Diagnosis is often based on history of exposure to raw food diets or garbage, contents of vomitus and clinical signs. Diagnostics should be performed on those pets that are having severe vomiting and diarrhea, are exhibiting other systemic signs of illness, or when the vomitus or stool contains blood. These tests may include:
  • Complete blood count (CBC)
  • Biochemical profile
  • Urinalysis
  • Abdominal radiographs (X-rays)
  • Fecal examinations

    Treatment

    There are several things your veterinarian might recommend to treat your dog. The recommendations may vary depending on the severity of your dogs signs. The principal goals of symptomatic therapy are to restore and maintain fluid balance, limit absorption of the bacterial toxins, correct electrolyte imbalances and to completely rest the gastrointestinal tract.

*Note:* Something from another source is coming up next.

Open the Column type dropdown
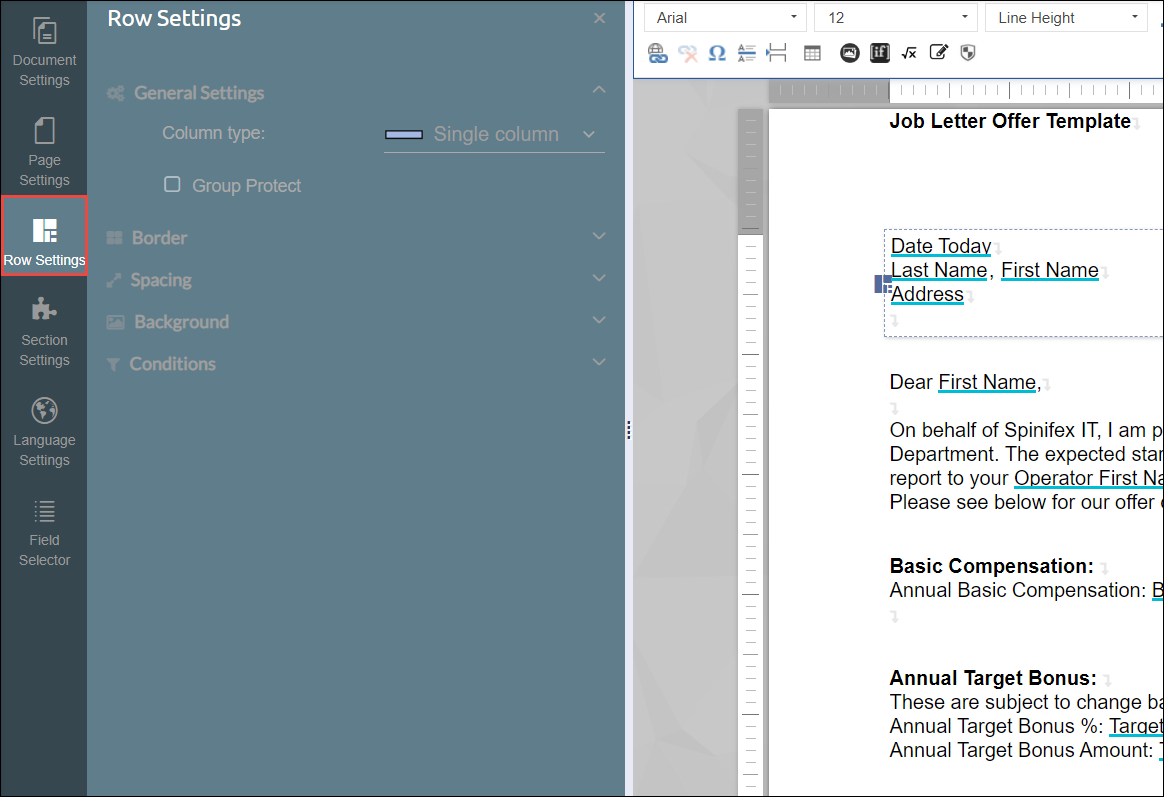(x=494, y=135)
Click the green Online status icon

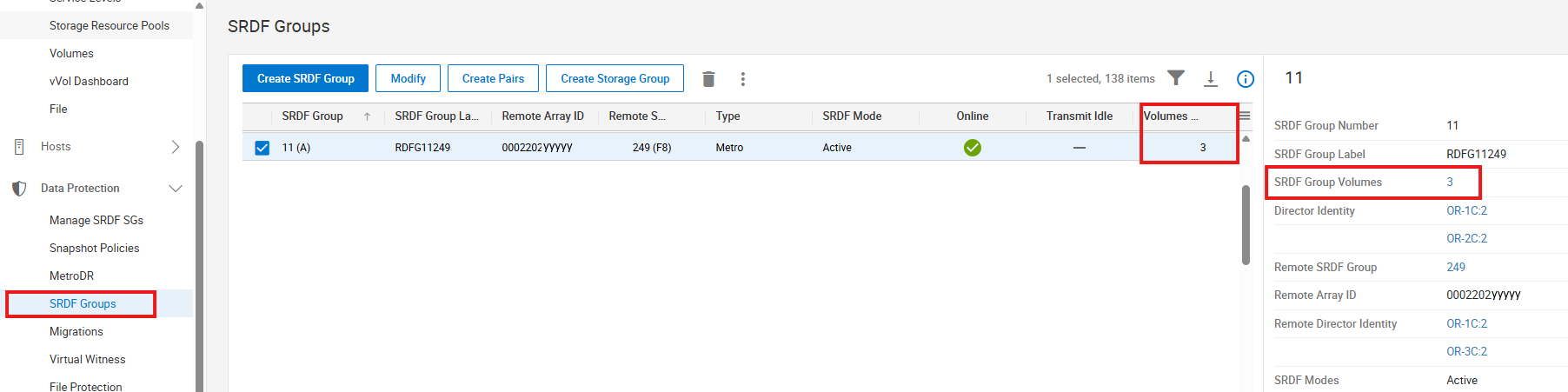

  • If the garbage ingestion was recent, induction of vomiting may be recommended to empty the stomach. Hydrogen peroxide, syrup of ipecac or Apomorphine most commonly used to induce vomiting. For more information, read How to Induce Vomiting (Emesis) in Dogs. If your pet has ingested garbage, call your veterinarian and follow their instructions. If your dog is weak or having problems, vomiting may not be recommended due to risk of aspiration.

  • Activated charcoal may be used to minimize absorption of bacteria and toxins.

  • Fluid and electrolyte therapy is administered intravenously (IV).

  • Drugs that coat and sooth the GI tract – commonly used drugs Sucralfate (Carafate®), Famotidine (Pepcid®)and or Ranitidine HCl (Zantac®).

  • Drugs that symptomatically stop vomiting and diarrhea.

  • Antibiotics may be administered.

  • Nothing orally for several hours, with a gradual introduction of water followed by a bland diet.

  • Seizures may be controlled with drugs such as diazepam or methocarbamol.

  • A complication of this disease called Disseminated intravascular coagulation (DIC) can occur and therapy may include plasma administration or heparin as well as intensive monitoring.

    Prognosis

    The prognosis is good early diagnosis and treatment. If shock or DIC has occur, the prognosis is poor. The clinical signs resolve in most dogs in 2 to 5 days.

    Prevention

    Do not allow your pets to roam. Feed only fresh food that is high quality. Do not feed your dog any table food that you wouldn't eat.

    Home Care

    Call your veterinarian, and follow all recommendations regarding feeding and medication. This will probably include withholding all food and water. Observe your pet very closely. If clinical signs are not improving over a day or two, and/or your pet is getting worse, have your pet evaluated at once.